§ Document text
--------------------

Analysis, meaning and summary of e.e. cummings's poem gee i like to think of dead

10 Comments

  1. JillMad says:

    Nothing of edward estlin cummings art was random or haphazard – he was the very-well-educated son of a Congregational Pastor, in Cambridge (Ladies, anyone?) I believe. He wrote an introduction to his book of poems, called Is Five that is quite illuminating. Please look it up! Also: Nobody loses all the time, if there are any heavens, The Emperor, — and please try to find a copy of The Enormous Room, for heartbreaking character studies of the other tenants of a prison in Mace, France, (It’s the true story of an adventurous, still idealistic young man who had volunteered to work for the Red Cross during the Spanish Civil War.) It’s a worthy story and a rewarding read.

    I share his love and fascination with words, studying the dictionary as a child, then Latin, French, C++. My ADHD-brain loves how he spins images and emotions, weaving with words, punctuation, cadence, and all the other variables that formed in that creative-blender that was his artist’s brain!

--------------------

§ Data shown
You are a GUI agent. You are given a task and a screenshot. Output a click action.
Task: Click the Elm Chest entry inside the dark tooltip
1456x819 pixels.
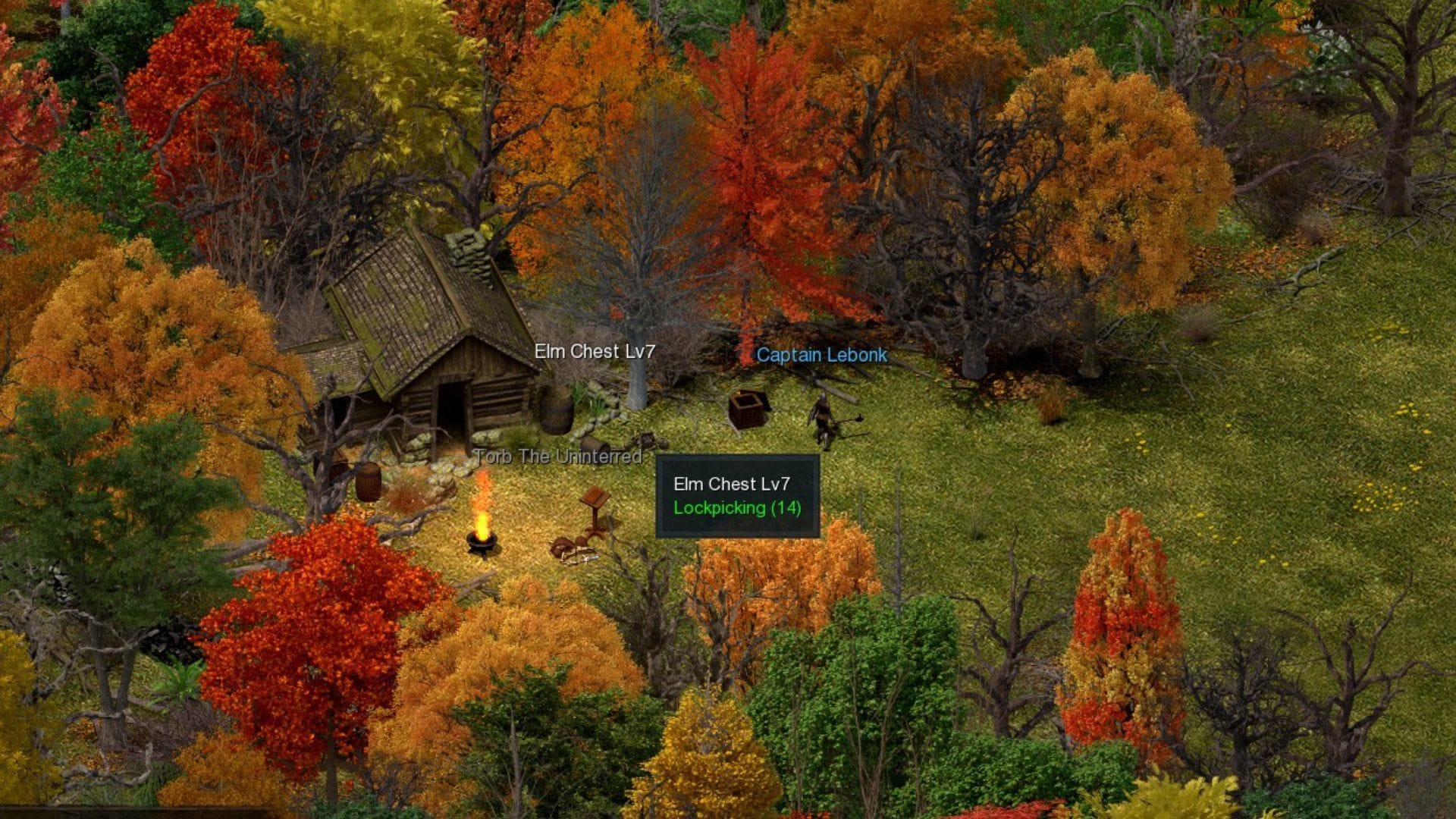(733, 484)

--------------------

§ Required work
According to the e.e. cummings comment, which of his books of poems has an introduction the commenter calls quite illuminating?

§ Correct result
Is Five